**Your assignment**
No picture belongs in the answer, which must hold exactly the lines from the one with "Task: Select the Rotate tool" through the final line below.

**Provided records**
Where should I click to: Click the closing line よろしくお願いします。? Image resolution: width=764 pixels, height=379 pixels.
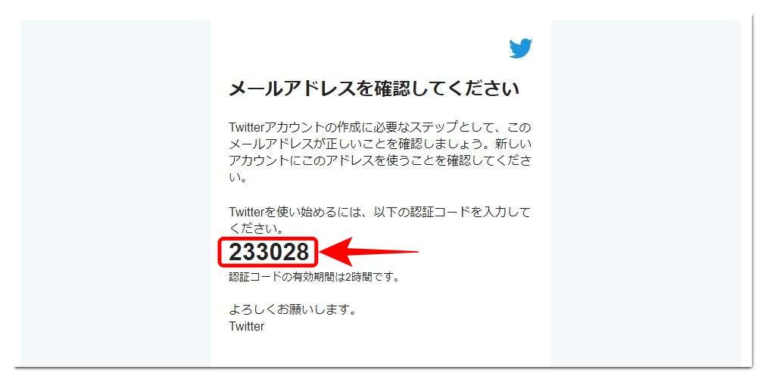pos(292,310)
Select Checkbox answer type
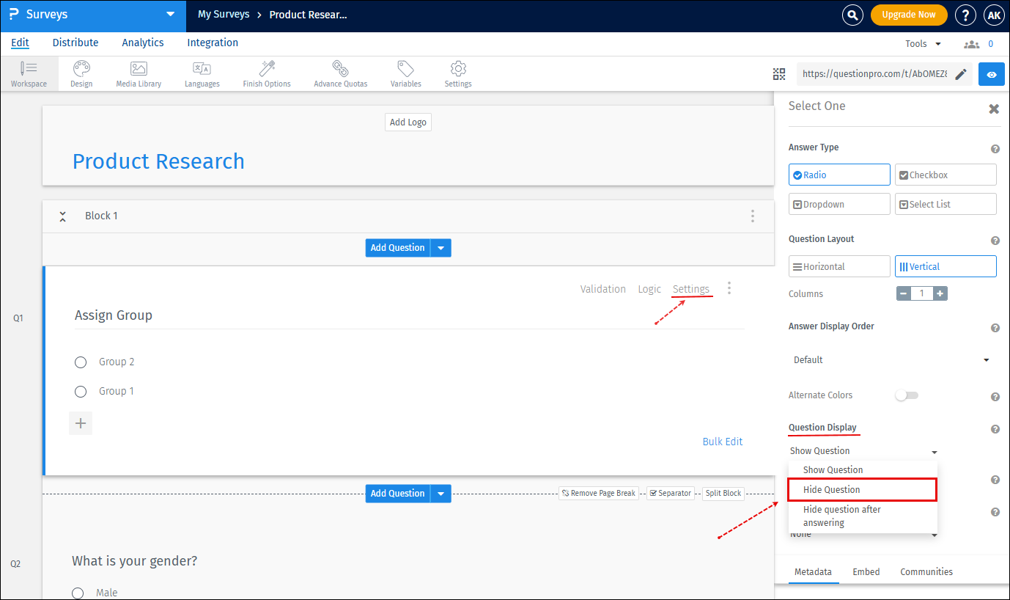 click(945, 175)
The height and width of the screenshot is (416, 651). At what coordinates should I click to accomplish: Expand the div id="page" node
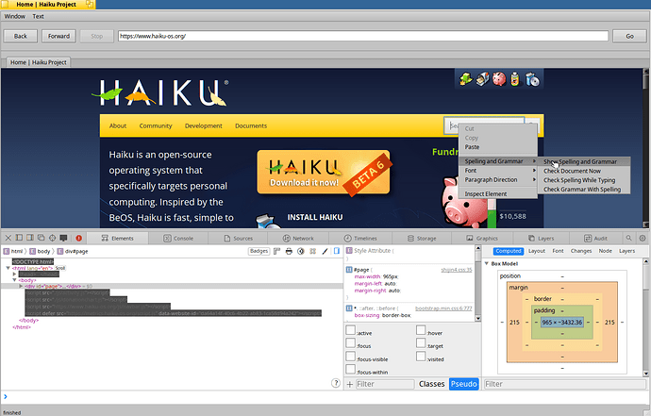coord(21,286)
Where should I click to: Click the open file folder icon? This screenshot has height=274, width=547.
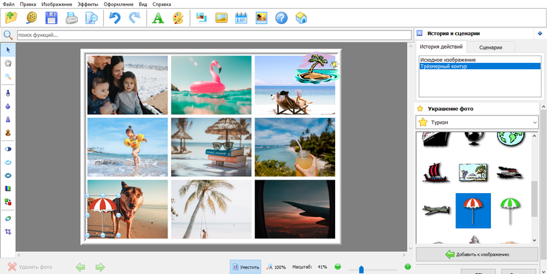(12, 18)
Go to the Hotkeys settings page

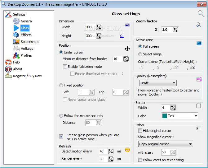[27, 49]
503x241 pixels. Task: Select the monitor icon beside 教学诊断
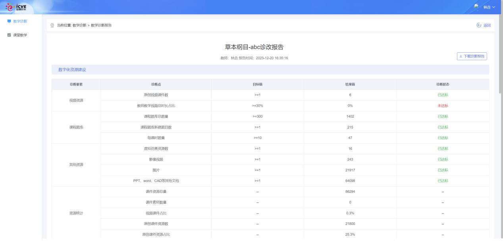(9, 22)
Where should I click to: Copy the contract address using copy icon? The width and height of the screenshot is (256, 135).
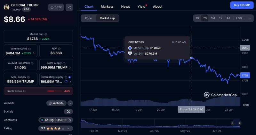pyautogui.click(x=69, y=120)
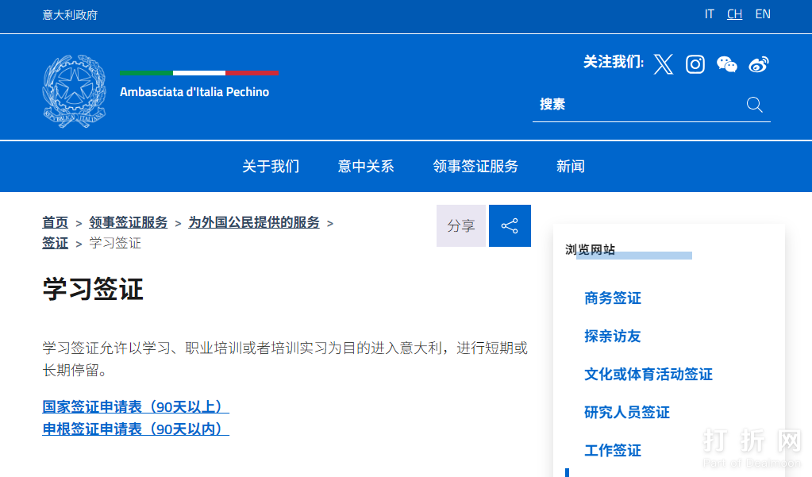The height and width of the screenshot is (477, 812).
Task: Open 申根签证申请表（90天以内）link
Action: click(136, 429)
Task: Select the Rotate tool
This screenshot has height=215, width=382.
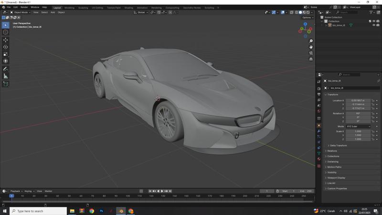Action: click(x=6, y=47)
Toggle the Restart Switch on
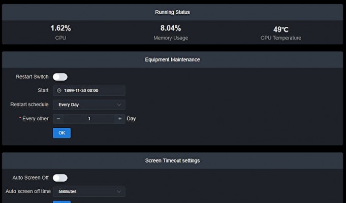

**Answer space**
Task: Select the Rotate tool
This screenshot has height=215, width=382.
Action: click(x=6, y=47)
Toggle the Restart Switch on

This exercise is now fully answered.